* _Exercise_: Return nothing but the lines from the one with "How do I perform: Click" through the one with "Click the Edit pencil icon" in the data below, word for word and without pictures.

* _Supplied records_:
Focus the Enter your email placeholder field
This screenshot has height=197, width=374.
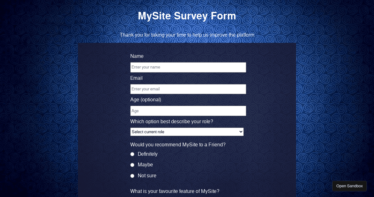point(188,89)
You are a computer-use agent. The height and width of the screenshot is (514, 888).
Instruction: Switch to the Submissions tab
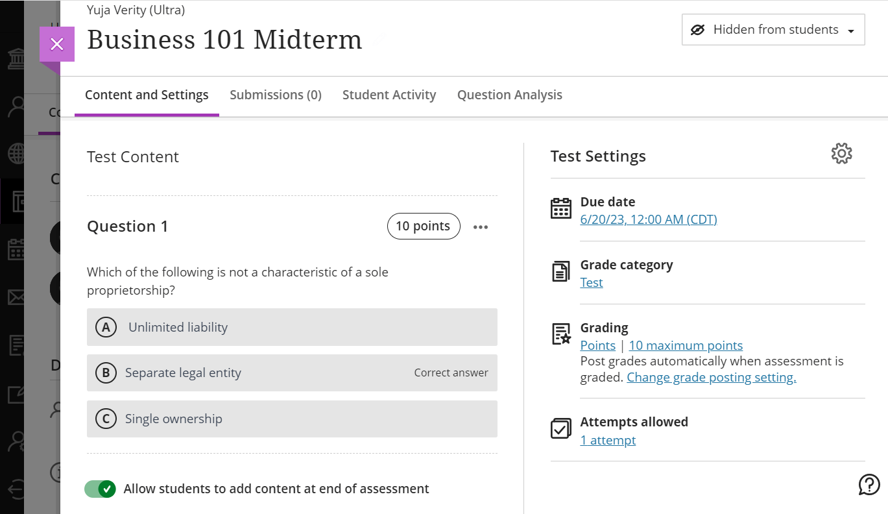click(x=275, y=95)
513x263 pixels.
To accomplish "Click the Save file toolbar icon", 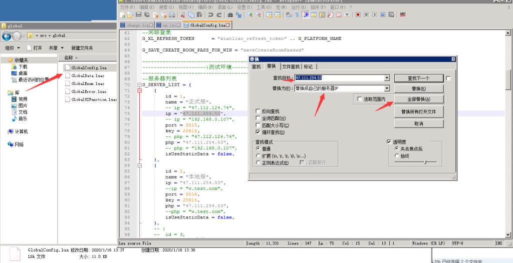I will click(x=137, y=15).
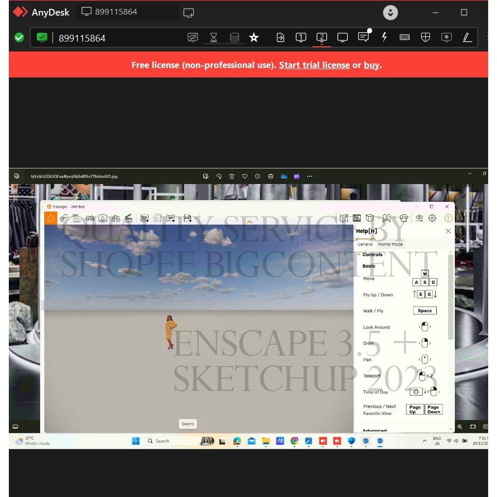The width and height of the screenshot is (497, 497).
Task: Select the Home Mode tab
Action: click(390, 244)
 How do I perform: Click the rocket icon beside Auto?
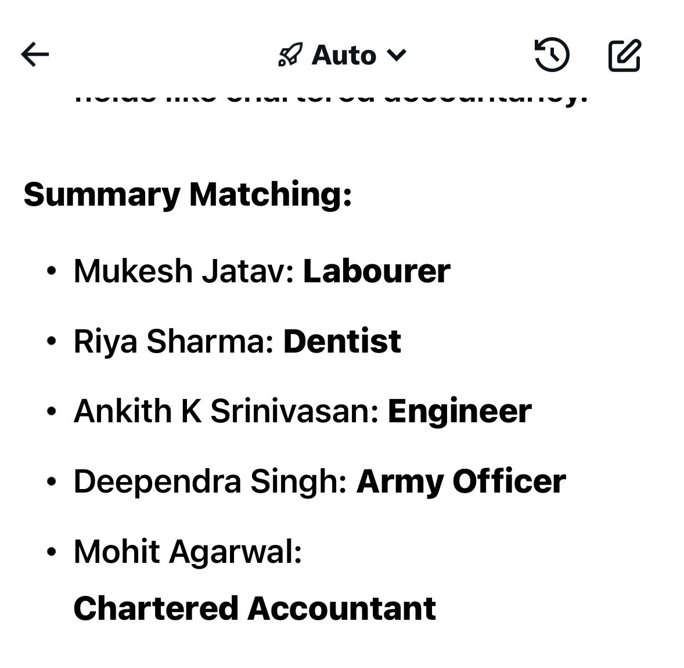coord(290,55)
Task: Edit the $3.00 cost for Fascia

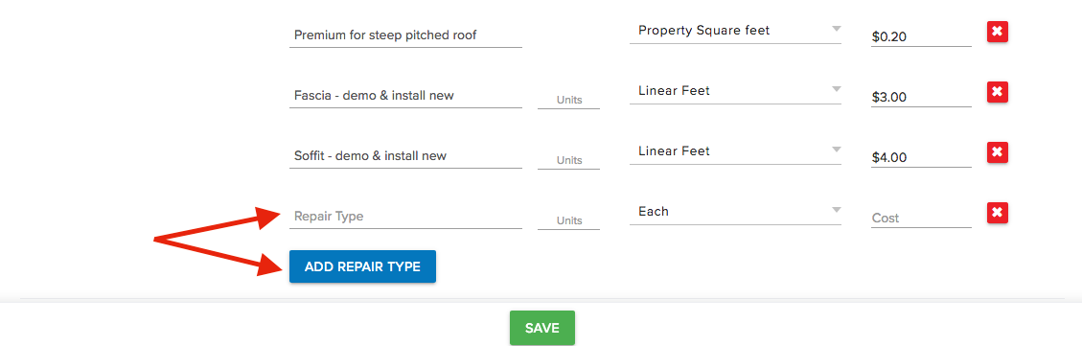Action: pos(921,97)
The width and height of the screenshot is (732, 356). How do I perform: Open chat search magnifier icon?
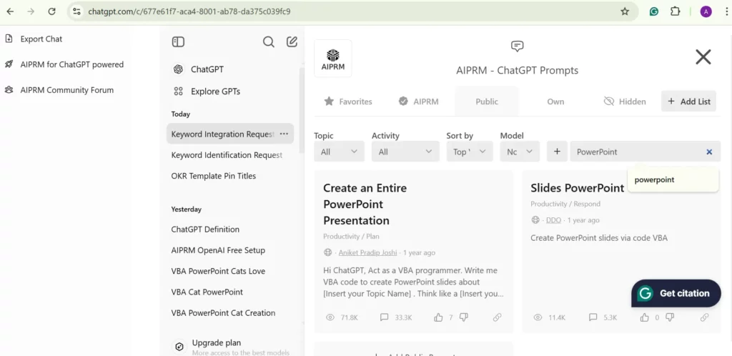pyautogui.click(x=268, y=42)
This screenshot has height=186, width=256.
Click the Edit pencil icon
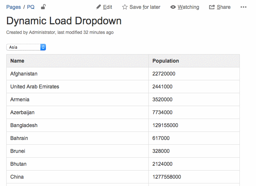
---
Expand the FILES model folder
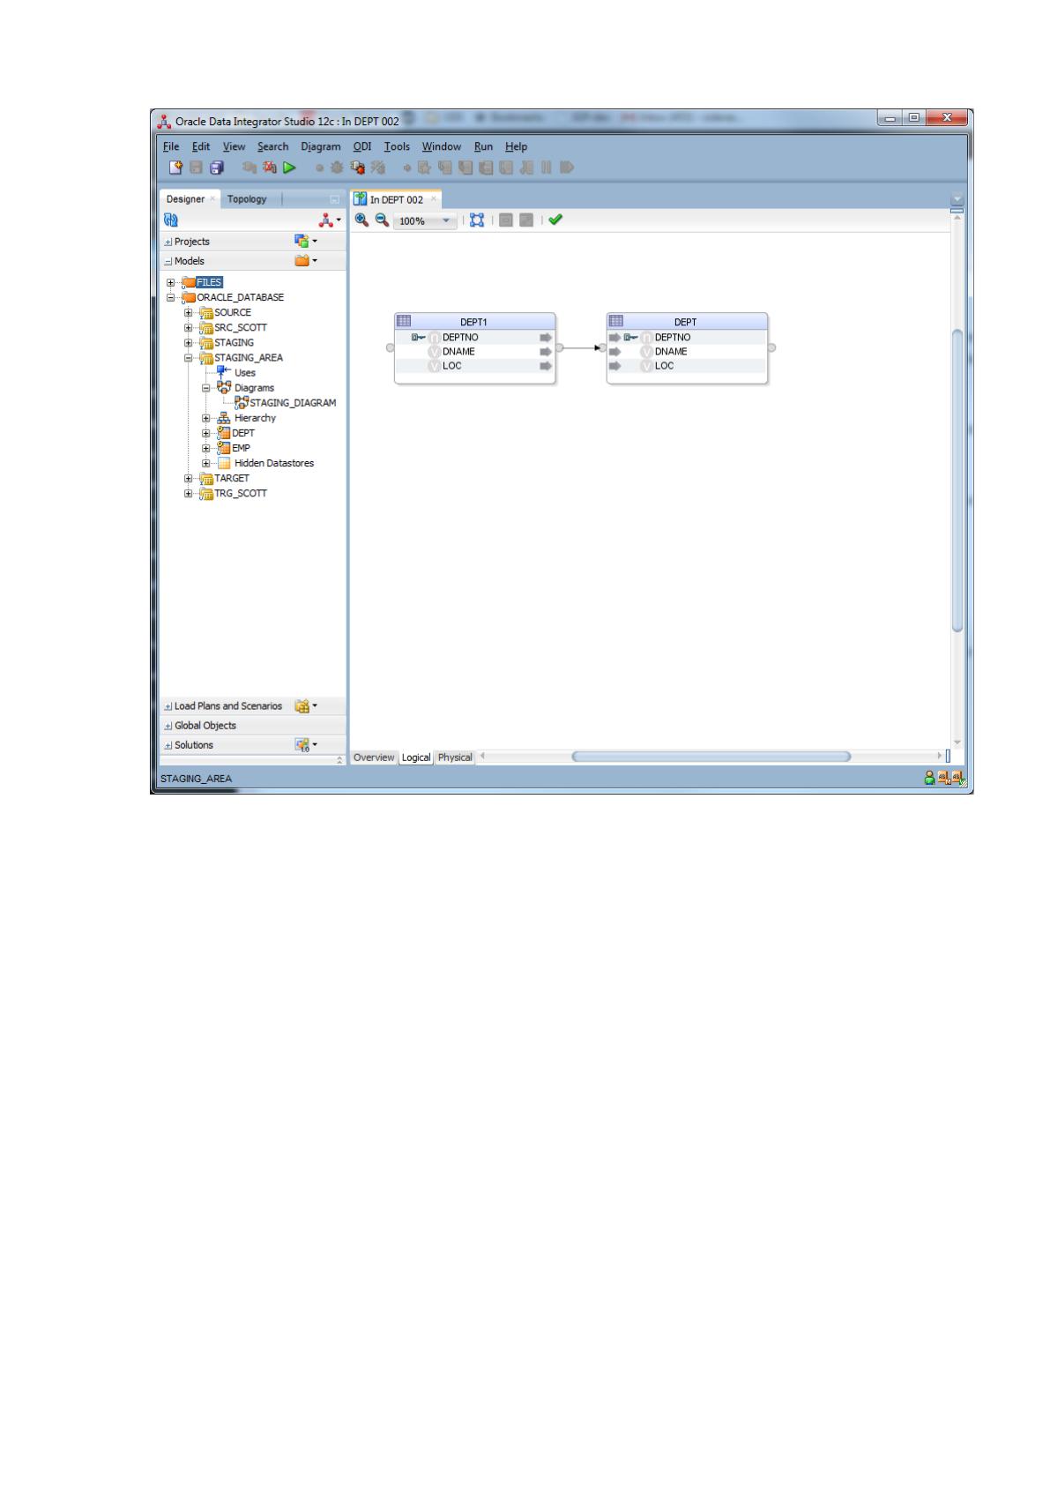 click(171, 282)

* _Result for this exercise_:
 How do I perform: Click the rocket icon beside Auto?
coord(290,55)
Task: Edit the $3.00 cost for Fascia

Action: pos(921,97)
The width and height of the screenshot is (732, 356). How do I perform: Open chat search magnifier icon?
pyautogui.click(x=268, y=42)
This screenshot has height=186, width=256.
Click the Edit pencil icon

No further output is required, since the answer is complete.